Start EXTRACTED TEXT
Saving mmdc.nl to the Wayback Machine
Latest update: 23-04-2026
About
mmdc.nl - the Medieval Manuscripts in Dutch Collections website of the KB, national library of the Netherlands - has been phased out on 15 December 2025.

Before the site went offline, its URLs were archived to The Wayback Machine (WBM) of The Internet Archive in two phases:
- First, its static pages, PDFs and images were archived during December 2025.
- In a second phase, the 11.738 manuscript catalog records were archived during April 2026, once their pre-rendered HTML form was ready (see below).
Results & URL spreadsheet
-
mmdc-urls-unified_15042026.xlsx is the master spreadsheet and the single source of truth for everything archived from mmdc.nl. It gives a detailed overview of all mmdc.nl URLs captured in the WBM. These include per-URL status, WBM capture URLs and timestamps, and local file paths for every individual item.
-
The Excel detail page gives the full column-by-column breakdown of all three sheets in the Excel:
non-catalog-pages(466 rows - Phase 1, Dec 2025)catalog-pages(11.738 rows - Phase 2, April 2026)catalog-pages-full-metadata(18.724 rows)
Screenshots
1. Static pages - before/after screenshots
Each pair shows the (now defunct) mmdc.nl page (left) and the same URL as captured in the Wayback Machine (right, with the WBM toolbar visible at the top).
Homepage
| Original (defunct) | Wayback Machine |
|---|---|
![]() | ![]() |
- Original: https://mmdc.nl/static/site/
- Wayback Machine (07-12-2025): https://web.archive.org/web/20251207222812/https://mmdc.nl/static/site/
Collections
| Original (defunct) | Wayback Machine |
|---|---|
![]() | ![]() |
- Original: https://mmdc.nl/static/site/collections/index.html
- Wayback Machine (14-12-2025): https://web.archive.org/web/20251214072708/https://mmdc.nl/static/site/collections/index.html
Highlights
| Original (defunct) | Wayback Machine |
|---|---|
![]() | ![]() |
- Original: https://mmdc.nl/static/site/highlights/index.html
- Wayback Machine (14-12-2025): https://web.archive.org/web/20251214074859/https://mmdc.nl/static/site/highlights/index.html
Literature
| Original (defunct) | Wayback Machine |
|---|---|
![]() | ![]() |
- Original: https://mmdc.nl/static/site/literature/index.html
- Wayback Machine (14-12-2025): https://web.archive.org/web/20251214080033/https://mmdc.nl/static/site/literature/index.html
Research & Education (Palaeography)
End EXTRACTED TEXT
Start STORED ROWS
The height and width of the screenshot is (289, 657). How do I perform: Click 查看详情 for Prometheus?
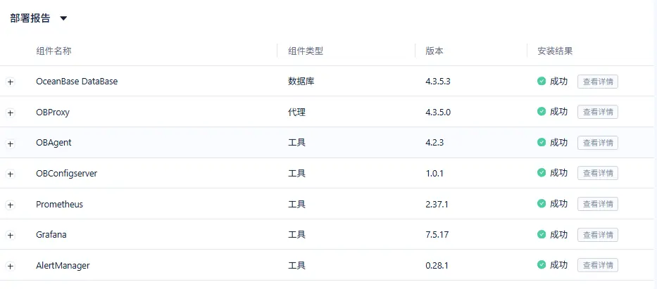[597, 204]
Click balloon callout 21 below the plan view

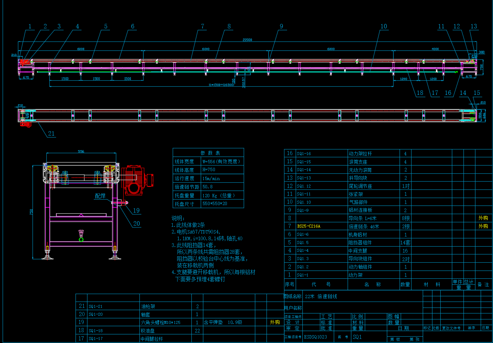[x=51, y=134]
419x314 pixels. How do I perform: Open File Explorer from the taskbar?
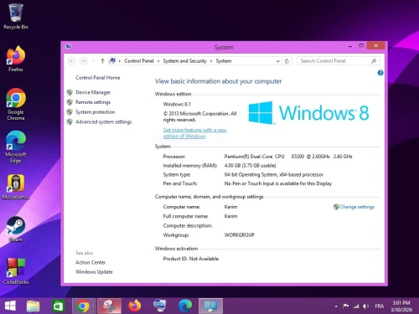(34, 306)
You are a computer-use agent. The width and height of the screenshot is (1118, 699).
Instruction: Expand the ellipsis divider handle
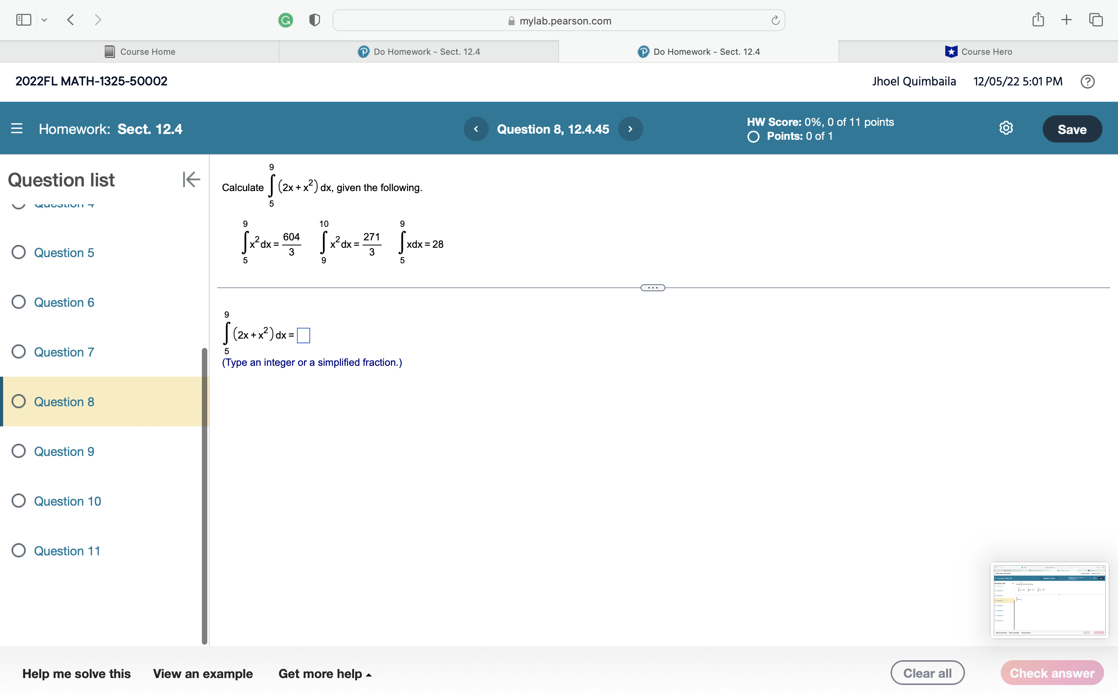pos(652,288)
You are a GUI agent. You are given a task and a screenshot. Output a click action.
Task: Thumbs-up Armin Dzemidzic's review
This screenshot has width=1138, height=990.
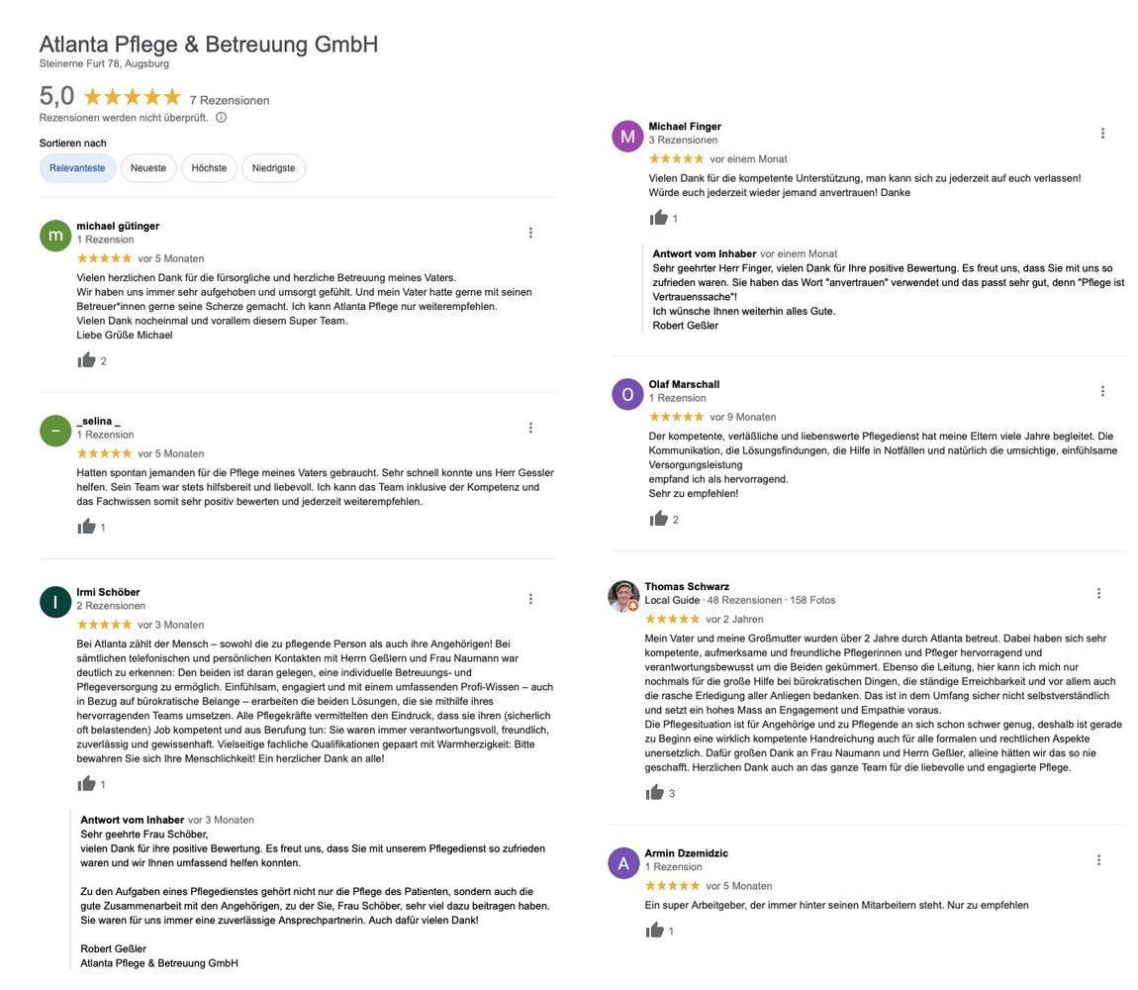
End STORED ROWS
■ **THE EXERCISE**
Continue the write-up on saving mmdc.nl to the Wayback Machine, starting right after its last line.

■ **RESULT BELOW**
| Original (defunct) | Wayback Machine |
|---|---|
![]() | ![]() |
- Original: https://mmdc.nl/static/site/research_and_education/palaeography/index.html
- Wayback Machine (14-12-2025): https://web.archive.org/web/20251214082705/https://mmdc.nl/static/site/research_and_education/palaeography/index.html
About
| Original (defunct) | Wayback Machine |
|---|---|
![]() | ![]() |
- Original: https://mmdc.nl/static/site/about/index.html
- Wayback Machine (14-12-2025): https://web.archive.org/web/20251214063529/https://mmdc.nl/static/site/about/index.html
2. Catalog pages
The 11.738 catalog (manuscript detail) records were JavaScript-rendered on the live site, so they were pre-rendered to static HTML and submitted to the Wayback Machine under the /wbm/site/search/catalog-page-N.html path. No comparable “before” WBM screenshot could be captured, because the JavaScript-based catalog pages were not suitable to be captured by the WBM - only the archived version of the pre-rendered HTML is shown below.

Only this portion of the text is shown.